Ist dieselbe Diskussion wie bei Internetleitungen: bis zu 100mbit/s interessiert null, wenn garantiert maximal 64kbit/s anliegen


----------



## amdahl (7. März 2018)

In Situationen um die es hier geht greift Turbotakt aber nunmal immer. Erst Recht weil es hier um ein spiel geht das nicht mal alle Kerne der CPUs voll belastet.
*wartet auf die Antwort warum du trotzdem Recht hast


----------



## Virikas (7. März 2018)

Sofern sich da nicht kürzlich was geändert hat, ist mein Verständnis das Folgende:
- Turbotakt wird aktiv, wenn die CPU innerhalb ihrer TDP arbeitet und noch Reserven hat.
- Das wird rechnerisch ermittelt (tdP = U*I)
- verbesserte Kühlung über die TDP hinaus hat keinen Einfluss auf den Turbomodus

Soweit noch aktuell?
Wenn ja: Wenn Wow als "2 Kern Applikation" genau 2 Kerne voll auslasten kann bevor sie am CPU Limit hängt, braucht es nur eine weitere Applikation oder Backup Prozess die CPU Ressourcen von Kern 3/4 fordert und schon sind wir im Gesamtsystem nicht mehr bei einer reinen 2 Kern Situation.
In der Praxis sehe ich bei mir z.B. mit laufendem Teamspeak + Browser + WoW + OBS (Twitchstream) zumindest nicht dauerhaft den vollen Turbotakt, sondern irgendwas zwischen Basistakt und vollem Turbotakt pendelnd.

Ergo kann ich mich da nicht drauf verlassen. 
Jedenfalls nicht um eine Kaufentscheidung zu treffen, bei der mein Hauptkriterium die mindest garantierte Frequenz ist.

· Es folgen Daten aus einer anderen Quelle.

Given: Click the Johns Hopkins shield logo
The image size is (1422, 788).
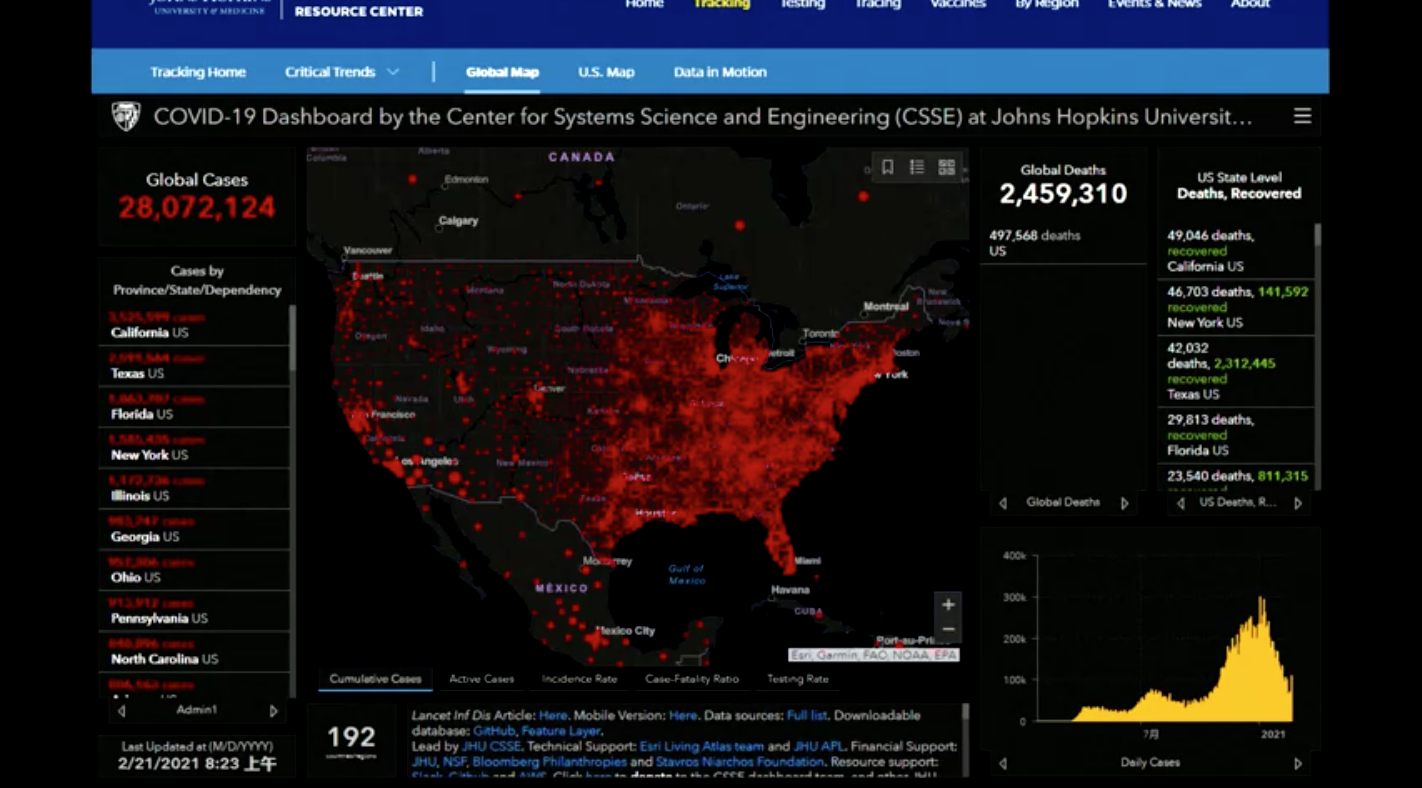Looking at the screenshot, I should coord(125,117).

Nochmal auf Inet Bandbreite umformuliert, was ggf. eingängiger ist:
Leitung 1: 4.2mbit garantiert (Basistakt) ; bis 4.5mbit im Peak (Turbotakt)
Leitung 2: 3.7mbit garantiert (Basistakt) ; bis 4.7mbit im Peak (Turbotakt)
(ja die Zahlen dürften aus dem CPU Vergleich bekannt vorkommen )
Meine Wahl fällt hier eindeutig auf Leitung, da ich so garantiert immer mindestens 0.5mbit mehr bekomme, während ich im "bis zu" nur 0.2mbit gewinne

P.s: Das hat weniger mit Recht/Unrecht zu tun als damit, dass je nach Anwendungszweck (Topic und Forenbereich ist ja gegeben) bei so dicht beieinander liegenden Produkten mal der eine, mal der andere besser ist.


----------